Interior engineering of a viral nanoparticle and its tumor homing properties.

Abstract

The development of multifunctional nanoparticles for medical applications is of growing technological interest. A single formulation containing imaging and/or drug moieties that is also capable of preferential uptake in specific cells would greatly enhance diagnostics and treatments. There is growing interest in plant-derived viral nanoparticles (VNPs) and establishing new platform technologies based on these nanoparticles inspired by nature. Cowpea mosaic virus (CPMV) serves as the standard model for VNPs. Although exterior surface modification is well-known and has been comprehensively studied, little is known of interior modification. Additional functionality conferred by the capability for interior engineering would be of great benefit toward the ultimate goal of targeted drug delivery.
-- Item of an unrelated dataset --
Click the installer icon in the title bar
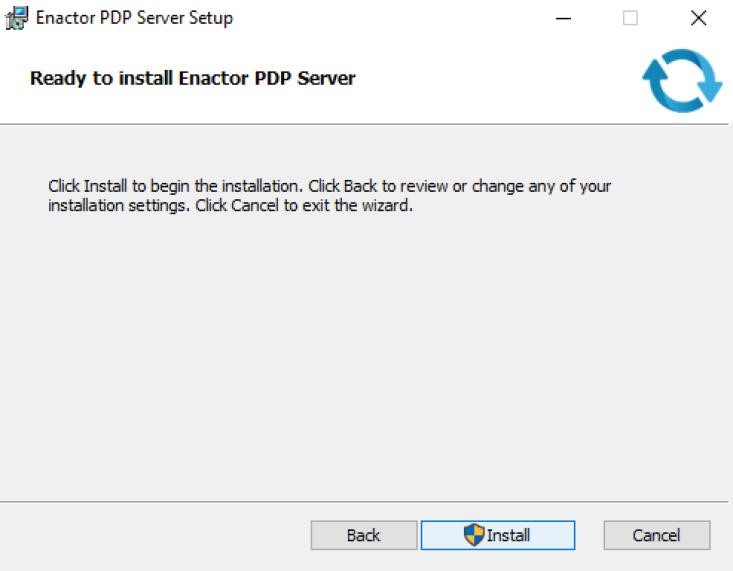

Here, we examined the capacity of empty CPMV (eCPMV) particles devoid of RNA to encapsulate a wide variety of molecules. We systematically investigated the conjugation of fluorophores, biotin affinity tags, large molecular weight polymers such as poly(ethylene glycol) (PEG), and various peptides through targeting reactive cysteines displayed selectively on the interior surface. Several methods are described that mutually confirm specific functionalization of the interior. Finally, CPMV and eCPMV were labeled with near-infrared fluorophores and studied side-by-side in vitro and in vivo. Passive tumor targeting via the enhanced permeability and retention effect and optical imaging were confirmed using a preclinical mouse model of colon cancer. The results of our studies lay the foundation for the development of the eCPMV platform in a range of biomedical applications.